Marcus Mumford has a back up career plan lined up.
The British musician heads up band Mumford & Sons, whose albums have topped charts around the world.
Despite the band’s success, including two Grammy Awards, Marcus may be heading to the classroom at some stage. Or maybe you’ll see him tending to the land in the not too distant future.
‘Yes, I’m still surprised. I’m still not convinced this is my job.

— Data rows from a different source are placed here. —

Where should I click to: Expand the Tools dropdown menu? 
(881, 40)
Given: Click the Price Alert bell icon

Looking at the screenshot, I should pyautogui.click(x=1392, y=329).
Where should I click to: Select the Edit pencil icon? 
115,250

I’ve still got contingency plans at the back of my head, before every tour, about becoming a teacher or a farmer,” he admitted to British magazine The Big Issue.

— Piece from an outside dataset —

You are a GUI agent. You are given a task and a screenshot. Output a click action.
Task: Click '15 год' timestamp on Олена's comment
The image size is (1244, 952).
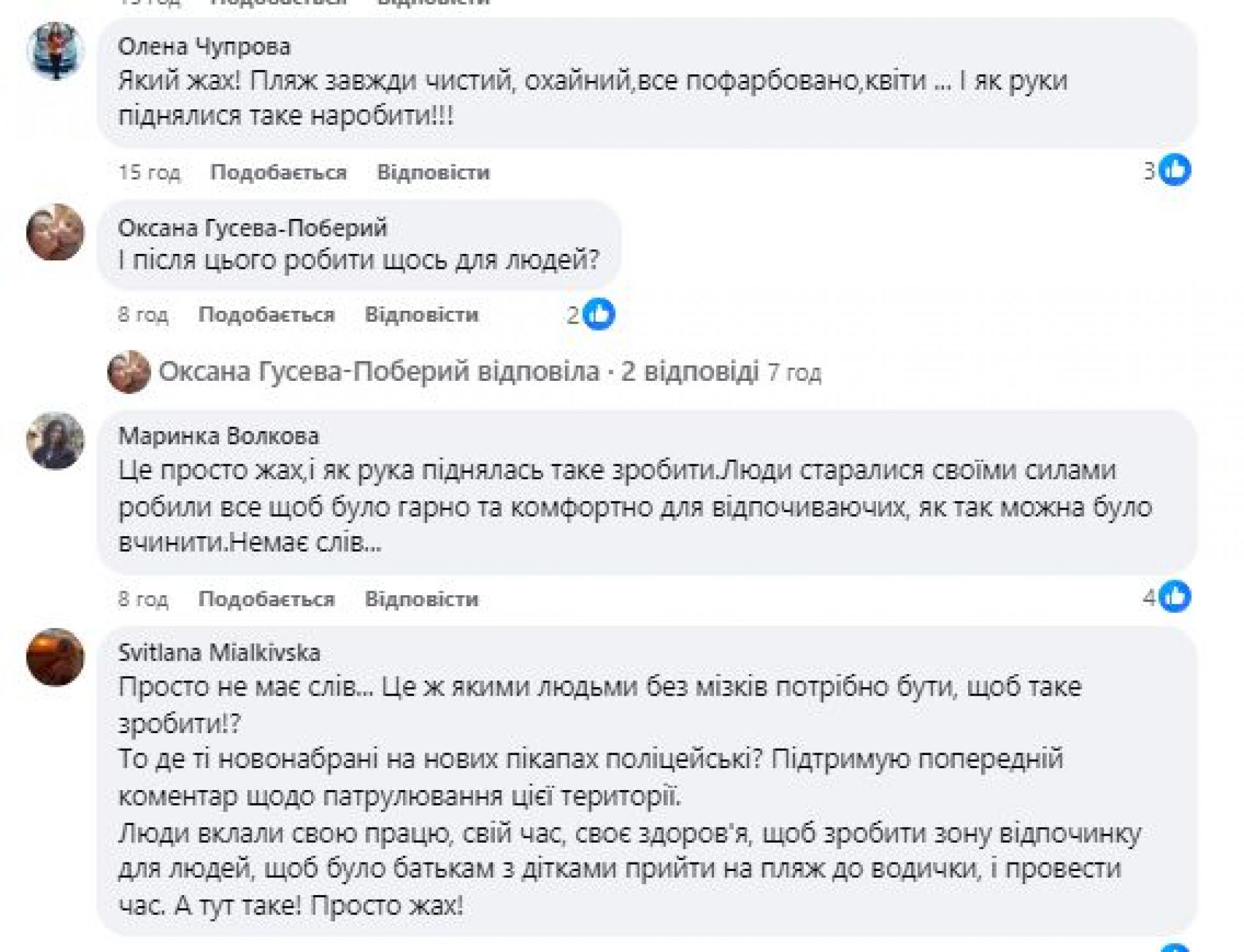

“I definitely have some sort of arrested development in terms of my psychology in terms of my career, where I still sort of feel like this is going to stop tomorrow.’
Luckily Mumford & Sons are still drawing in the crowds and their third album Wilder Mind, released in May, hit the number one spot in the UK, America, Australia and Canada, among other countries.
While their records continue to fly off shelves, one thing you’ll never catch the band doing is lending their tracks to adverts – even if that means turning down eye watering sums of money.
‘If there’s no work involved, we’re not up for it. We want to earn it,’ bassist Ted Dwane outlined. ‘So we’re not up for taking a song we’ve written and giving it to Nokia and getting a million quid. That doesn’t feel good… There’s too much reward for really no effort.’
Winston Marshall and Ben Lovett make up the quartet, and the four men are all on the same wave length when it comes to how they work.
‘We call bulls**t on each other whenever there’s a sniff of it. So if one of us writes something musically that we know is not quite honest, or if someone is interested in doing something for the wrong reasons, like…’ Ben trailed off.
‘Well, it’s money, basically, isn’t it? Sometimes people do things for money,” Ted interjected.